14 It is perhaps Bisson’s interpretation of “applied gastronomy,” however, that bears most attention. Originally derived from the Greek gastros (the stomach) and nomos (the word, the law), gastronomy was first construed to mean the rules of the stomach, and in the early 19th century acquired implicit overtones of taste and refinement thanks to such writers as Grimod de la Reynière3 and Brillat-Savarin4. Today, academics, marketers, and activists disagree about one single meaning, although the breadth of the term has expanded to include such elements as “the political economy of food; the treatment of foods, their storage and transport and processing; their preparation and cooking; meals and manners; the chemistry of food, digestion, and the physiological effects of food; food choices and customs and traditions” (Santich 1996: 2). Indeed, if the rules of the stomach are influenced by all that has happened since “gastronomy” first appeared in print, then industrial, agricultural and informational revolutions must be considered. The notion of applied gastronomy therefore calls for greater consideration of the interplay between economic, social, environmental and cultural spheres, as well as the systemic impacts that works like Comestible/ Edible may eventually bring about.

Ceci n’est pas un livre

15 In her acknowledgements, Bisson thanks an impressive list of collaborators, including numerous colleagues, partners and students.

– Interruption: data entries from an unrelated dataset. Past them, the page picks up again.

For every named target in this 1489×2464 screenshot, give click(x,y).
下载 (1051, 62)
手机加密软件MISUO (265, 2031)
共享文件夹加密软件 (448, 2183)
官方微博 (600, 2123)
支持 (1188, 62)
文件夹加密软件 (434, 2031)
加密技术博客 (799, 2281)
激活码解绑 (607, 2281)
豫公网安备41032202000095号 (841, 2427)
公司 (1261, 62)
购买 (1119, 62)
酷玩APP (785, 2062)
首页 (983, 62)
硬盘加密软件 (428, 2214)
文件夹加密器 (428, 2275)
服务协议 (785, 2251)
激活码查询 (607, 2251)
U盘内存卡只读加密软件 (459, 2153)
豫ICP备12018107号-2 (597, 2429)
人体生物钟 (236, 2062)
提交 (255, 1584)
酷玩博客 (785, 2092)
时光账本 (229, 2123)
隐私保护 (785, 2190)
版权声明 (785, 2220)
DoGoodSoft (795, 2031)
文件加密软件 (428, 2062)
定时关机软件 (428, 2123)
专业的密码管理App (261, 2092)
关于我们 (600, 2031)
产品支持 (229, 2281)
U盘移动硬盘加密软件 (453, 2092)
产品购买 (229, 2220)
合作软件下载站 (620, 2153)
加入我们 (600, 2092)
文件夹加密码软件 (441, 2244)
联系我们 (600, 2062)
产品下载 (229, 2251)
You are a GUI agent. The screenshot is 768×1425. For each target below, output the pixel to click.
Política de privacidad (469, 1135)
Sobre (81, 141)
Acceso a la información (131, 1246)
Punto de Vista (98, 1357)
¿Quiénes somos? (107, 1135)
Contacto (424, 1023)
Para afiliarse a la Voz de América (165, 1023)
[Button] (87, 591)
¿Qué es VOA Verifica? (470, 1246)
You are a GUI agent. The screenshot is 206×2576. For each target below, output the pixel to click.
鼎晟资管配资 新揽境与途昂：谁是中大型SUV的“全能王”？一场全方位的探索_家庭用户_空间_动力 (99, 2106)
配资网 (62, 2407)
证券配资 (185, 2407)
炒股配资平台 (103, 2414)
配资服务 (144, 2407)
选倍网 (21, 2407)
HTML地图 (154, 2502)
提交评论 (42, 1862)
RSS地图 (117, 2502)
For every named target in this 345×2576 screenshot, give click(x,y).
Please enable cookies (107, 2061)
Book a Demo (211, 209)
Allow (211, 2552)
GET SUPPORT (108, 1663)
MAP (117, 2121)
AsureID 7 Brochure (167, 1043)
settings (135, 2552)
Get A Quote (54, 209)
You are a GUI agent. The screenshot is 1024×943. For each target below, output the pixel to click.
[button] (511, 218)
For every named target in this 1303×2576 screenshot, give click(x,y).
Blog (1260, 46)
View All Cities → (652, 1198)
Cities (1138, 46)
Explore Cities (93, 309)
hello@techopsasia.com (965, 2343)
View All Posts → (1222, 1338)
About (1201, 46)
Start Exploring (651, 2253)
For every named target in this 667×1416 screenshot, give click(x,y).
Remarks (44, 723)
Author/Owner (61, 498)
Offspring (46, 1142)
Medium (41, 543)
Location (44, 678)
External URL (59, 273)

Together with this team she produced an initial set of samples that appear clear-cut and categorizable, a book that is anything but, and a challenge to her peers that is even less so. Design and gastronomy, like other transdisciplinary fields, are in the process of redefining and framing themselves, shifting and absorbing practices in ways that will ultimately present solutions to a growing set of issues brought on by humanity’s evolving behaviour. Despite minor gaps, Comestible/Edible is a successful output of both of these fields. It shows us the start of such solutions—a beginning idea for others to build on and adapt, according to the situations in which they find themselves and the requirements that arise therein. Undeniably, it is a winning first taste.


Santich, Barbara. 1996. Sustaining Gastronomy. In Proceedings of the Eighth Symposium on Australian Gastronomy: Sustaining Gastronomy, eds, B. Santich et al., 1-2. Australia: University of Adelaide.


2 . Au Bon Pain Café Menu, (accessed January 22, 2010).